Following knockdown experiments, we cloned and overexpressed FOXD3-AS1 in undifferentiated hESCs and observed reduced expression of several endoderm factors (S8F Fig in S1 Appendix), consistent with the role of FOXD3-AS1 as repressing endoderm pathways. Taken together, these experiments support FOXD3-AS1 as a novel pluripotency factor required for pluripotency via repression of the endoderm lineage. Moreover, our RNA knockdown results support the prediction that FOXD3-AS1 exerts its function through RNA-based mechanisms. Our results are in agreement with a recent publication [55] which found that the FOXD3-AS1 lncRNA is localized to the cytoplasm and affects pluripotency of hESCs through modulating Wnt signaling, an essential pathway required for definitive endoderm differentiation [56]. Thus, the CRISPRi screening approach outlined herein, coupled with additional bioinformatic analyses, revealed developmentally relevant lncRNA loci, a subset of which likely act as functional RNAs.
Discussion
Here, we report the first described set of hESC cell lines that can maintain dCas9 expression (and successfully modulate target gene expression) throughout differentiation into all three germ layers (Fig 1, and S1 and S2 Figs in S1 Appendix). These cell lines can be used for CRISPRi screens, as we have shown in this work, as well as CRISPRa screens. Although we focus on early endoderm differentiation in this study, we also show that these cell lines maintain dCas9 expression throughout mesoderm and ectoderm differentiation. Thus, the methodology described can be adapted to discover novel regulators (both coding and non-coding) of differentiation into any lineage. The cells we have engineered are available to the community upon request. Additionally, we provide all data produced in this work—including the RNA-seq data, the results of the CRISPRi screen, and the clustering analysis—as resources to the community.

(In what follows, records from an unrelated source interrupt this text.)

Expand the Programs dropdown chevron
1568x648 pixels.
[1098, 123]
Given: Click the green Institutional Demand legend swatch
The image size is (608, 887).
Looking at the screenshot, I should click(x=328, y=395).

Our CRISPRi screen reproducibly identified known endoderm factors as top hits, including FOXA2 and SOX17, as well as EOMES, GATA6, and GSC. Moreover, we identified 73 lncRNA loci, including the previously reported endoderm regulator DIGIT [5]. We used a conservative approach to identify hits: we performed two independent biological replicates of the screen and performed conservative FACS gating of differentiated and undifferentiated populations. We speculate that we have missed a number of functional lncRNAs, due to both the conservative nature of our screen, as well as the fact that lncRNAs are known to often exert quite subtle effects on gene expression [57]. Nevertheless, our approach yielded a list of dozens of lncRNA loci that are likely required for proper endoderm differentiation (S3 Table), most of which are entirely uncharacterized. Further validation and functional studies are needed to characterize the specific mechanisms by which these lncRNA loci regulate endoderm differentiation, whether via direct regulation of endoderm factors (e.g. DIGIT) or via regulation of pluripotency (e.g. FOXD3-AS1).
Of these lncRNA hits, only 16 of them are intergenic (greater than 1000 bp away from any other gene). Thus, the majority of lncRNA hits we identified are either physically overlapping a protein-coding gene or within 1000 bp of a protein-coding gene promoter; this proximity makes it likely that some sgRNAs in our screen were also affecting expression of the protein-coding genes proximal to these lncRNAs. However, there is precedence for this class of lncRNAs to play bona fide roles in early development. Indeed, divergent lncRNAs (which are included in our “promoter overlap” biotype) have been found to play particularly important roles in pluripotency and differentiation [58]. In addition, a literature analysis of lncRNA hits near protein-coding gene TSSs revealed that only 10 out of 34 overlapped with known regulators of hESC differentiation (S9 Fig in S1 Appendix), providing a high confidence list of potential protein-coding genes primed for further investigation.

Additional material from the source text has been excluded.